I've been thinking a great deal lately about how best to study moral judgment. Let me say a few things myself, but I hope others will be able to chime in and share ideas, especially since I'm in the process of designing some studies.
What's best to measure?
So far it seems most researchers focus on measuring something other than what we might call purely "evaluative judgments," such as whether someone did something good or bad. This seems right to me since these don't necessarily constitute judgments about whether an action is right or wrong, which is paradigmatically a moral verdict. Moreover, this just seems to be the main target of most people doing research on moral judgment. For example, we want to know whether people think killing one to save five is morally wrong, not (merely) whether they think it involves doing some good. One might provide different answers to the corresponding questions.
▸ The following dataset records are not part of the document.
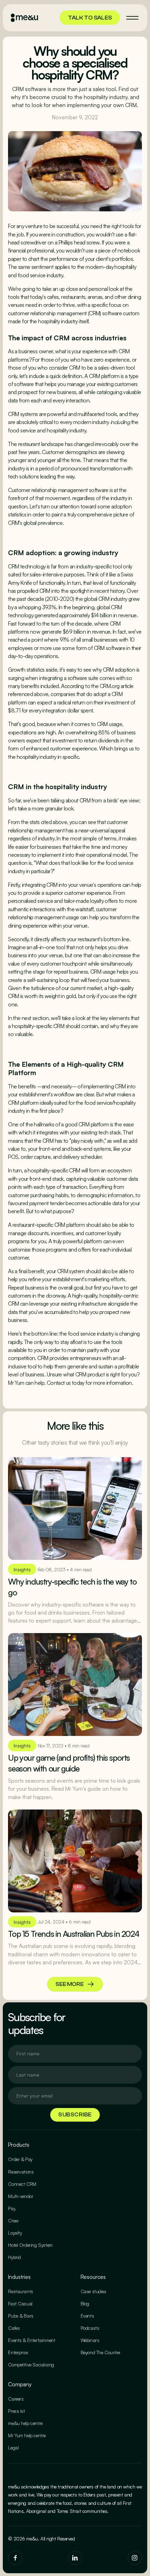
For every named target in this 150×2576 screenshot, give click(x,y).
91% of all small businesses (89, 639)
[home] (24, 18)
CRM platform (104, 375)
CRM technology (26, 566)
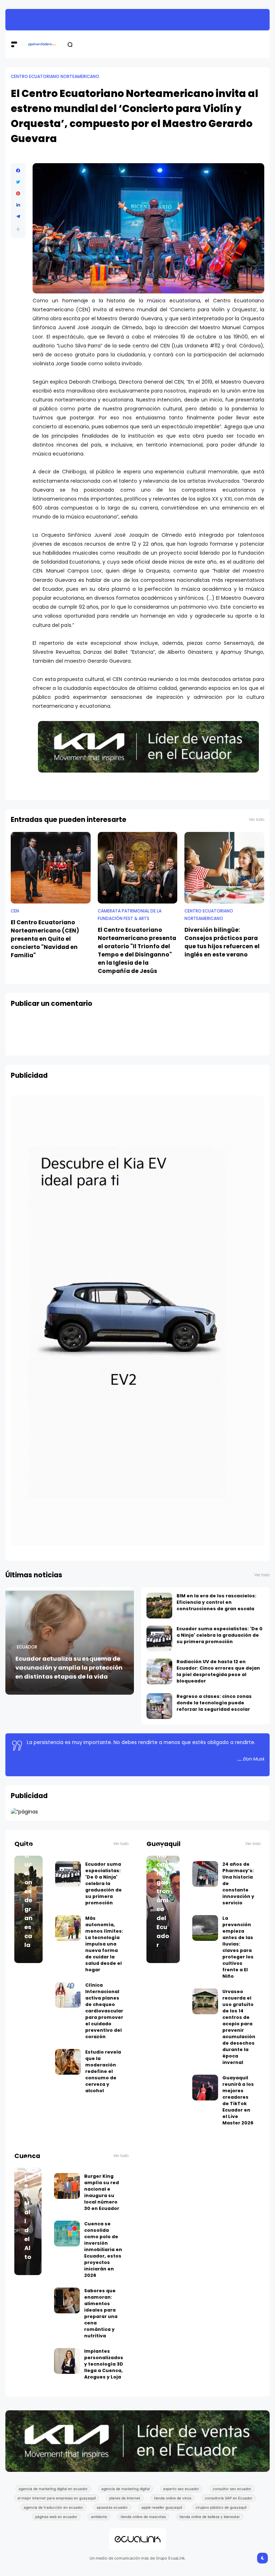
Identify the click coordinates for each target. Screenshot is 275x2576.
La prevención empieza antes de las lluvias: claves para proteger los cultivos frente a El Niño (238, 1947)
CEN (15, 911)
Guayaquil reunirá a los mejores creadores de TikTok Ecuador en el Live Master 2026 (238, 2100)
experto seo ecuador (181, 2489)
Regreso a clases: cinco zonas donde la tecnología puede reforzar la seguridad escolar (149, 19)
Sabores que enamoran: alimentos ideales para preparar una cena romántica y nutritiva (100, 2313)
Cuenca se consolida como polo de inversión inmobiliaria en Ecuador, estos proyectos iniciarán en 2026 (103, 2249)
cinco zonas (18, 19)
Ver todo (256, 819)
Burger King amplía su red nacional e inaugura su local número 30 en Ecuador (101, 2192)
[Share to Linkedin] (18, 205)
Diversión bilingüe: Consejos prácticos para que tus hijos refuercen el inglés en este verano (222, 942)
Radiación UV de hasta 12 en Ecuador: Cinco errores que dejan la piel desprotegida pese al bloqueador (218, 1671)
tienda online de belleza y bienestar (209, 2516)
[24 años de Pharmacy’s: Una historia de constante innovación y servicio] (205, 1874)
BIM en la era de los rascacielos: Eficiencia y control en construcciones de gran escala (216, 1602)
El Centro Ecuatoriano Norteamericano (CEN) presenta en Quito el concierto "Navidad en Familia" (45, 939)
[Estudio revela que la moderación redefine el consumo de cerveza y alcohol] (68, 2062)
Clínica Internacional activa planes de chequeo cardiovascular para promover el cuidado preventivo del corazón (104, 2011)
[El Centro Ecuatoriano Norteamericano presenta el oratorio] (138, 868)
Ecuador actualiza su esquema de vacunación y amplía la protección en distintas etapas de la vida (68, 1668)
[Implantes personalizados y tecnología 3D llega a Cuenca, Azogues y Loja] (67, 2361)
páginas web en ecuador (56, 2516)
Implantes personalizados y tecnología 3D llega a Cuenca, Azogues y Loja (103, 2364)
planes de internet (124, 2498)
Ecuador (27, 1647)
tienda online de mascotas (143, 2516)
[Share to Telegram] (18, 216)
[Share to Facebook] (18, 171)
So I think rightly the focus has been instead on what we might call "deontic judgments" such as whether an act is right/wrong, permissible/impermissible, etc. However, this then leads to issues about how to measure such judgments.
How best to measure it?
Some researchers present participants with a forced, dichotomous choice. They ask subjects to answer "Yes" or "No" to whether what the protagonist did was, say, permissible. (John Mikhail's work is a key example.) This has the advantage of quite clearly and straightforwardly yielding results that measure deontic judgments and places participants clearly into expressing one judgment or the other.
One potential problem with this, however, is that the forced-choice situation provides no option for participants to register uncertainty. (In fact, I suspect this has caused some trouble with some of this work. Maybe more on this some other time.) Another issue is that this is a "nominal" or "categorical" variable, which prevents a more fine-grained look at the data and makes certain statistical tests inappropriate.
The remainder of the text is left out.